Bernard Henri-Levi writes:  The recent cover of Der Spiegel showing German Chancellor Angela Merkel in front of the Acropolis surrounded by Nazi officers serves an important purpose: it finally poses, in a way that cannot be evaded, the question of Germanophobia in Europe.

Demonstrations in Cyprus in March 2013 included banners bearing caricatures of Merkel done up as Adolf Hitler. In Valencia at around the same time, on the occasion of the annual Fallas celebration, there was Merkel as an evil headmistress delivering to the head of the Spanish government and his ministers “The Ten Commandments of Angela the Exterminator.” She ended up being burned in effigy in the flames of the bonfires of St. Joseph.

Two months later, in Portugal, similar parades featured the same Hitlerized Merkel caricatures, borne by howling demonstrators dressed in mourning clothes and decrying the German leader’s “policy of massacring the poor.”

And, naturally, there was Greece, where the phenomenon reached its apogee during the near-riots of October 2012, in which the world was treated to the spectacle of Nazi and German flags flown together – and then burned – together before the Acropolis in scenes that presaged the Der Spiegel cover.

In Italy, the right-wing daily newspaper Il Giornale had no scruples about devoting its headline for August 3, 2012, to the emergence of the “Fourth Reich.”

Then there is France, where the game seems to be to see who can come out on top in populist denunciations of the new and detestable “German empire.”
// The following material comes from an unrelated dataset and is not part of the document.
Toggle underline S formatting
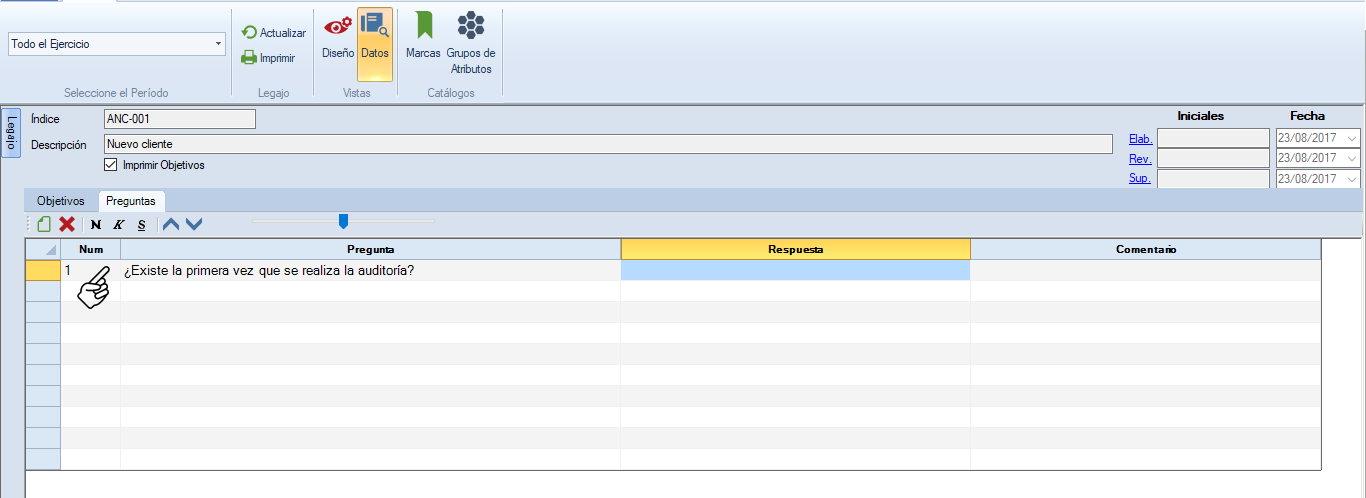The height and width of the screenshot is (498, 1366). 141,225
The problem with this Germanophobia is not simply that it is stupid, or that it is yet another symptom of the decomposition, before our eyes, of the noble European project of integration and ever-closer union.

No, the problem with today’s Germanophobia is that, contrary to what the sorcerer’s apprentices who stoke it would have us believe, their behavior is not a sign of their opposition to the true fascism that lies on the horizon, but rather of their allegiance – and even contribution – to it. Why?
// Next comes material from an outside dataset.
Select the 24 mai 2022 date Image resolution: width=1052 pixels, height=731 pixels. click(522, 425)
There are several reasons. To oppose Germany’s social, economic, and foreign policies by equating Merkel with Hitler is to banalize Hitler.

Those keenest to discredit Merkel just happen to be the same people who do not hesitate to waltz with Viennese neo-Nazis or to form an alliance, as in Athens, with the leaders of a genuinely extremist party.

Merkel is a woman, and that hatred for women – the disdain in which they, right alongside the Jews, were regarded by the racist theoreticians of the 1920s and 1930s – has been an essential dimension of every expression of fascism.

People have finally come to understand that anti-Americanism, born on the extreme right and fed, in Germany, for example, by the philosophy of Martin Heidergger and his acolytes, is a fixture of fascism.

It is now time for us to understand that the same is true of Germanophobia. In France, it appeared with the French anti-Semitic novelist and activist Maurice Barrès, who saw in the philosophy of Immanuel Kant a vehicle for the “Jewification” of European minds.

The history of ideas has its logic, reason, and folly, its unconscious and its trajectory. It is both futile and dangerous to deny any of them.

That is why, today, it is critically important, in the face of a dark force that is rising, swelling, and unfurling in Europe, to defend Angela Merkel.

Note: This site, while differeing with Chancellor Merkel’s policies from time to time, admires her as a leader and as a politician.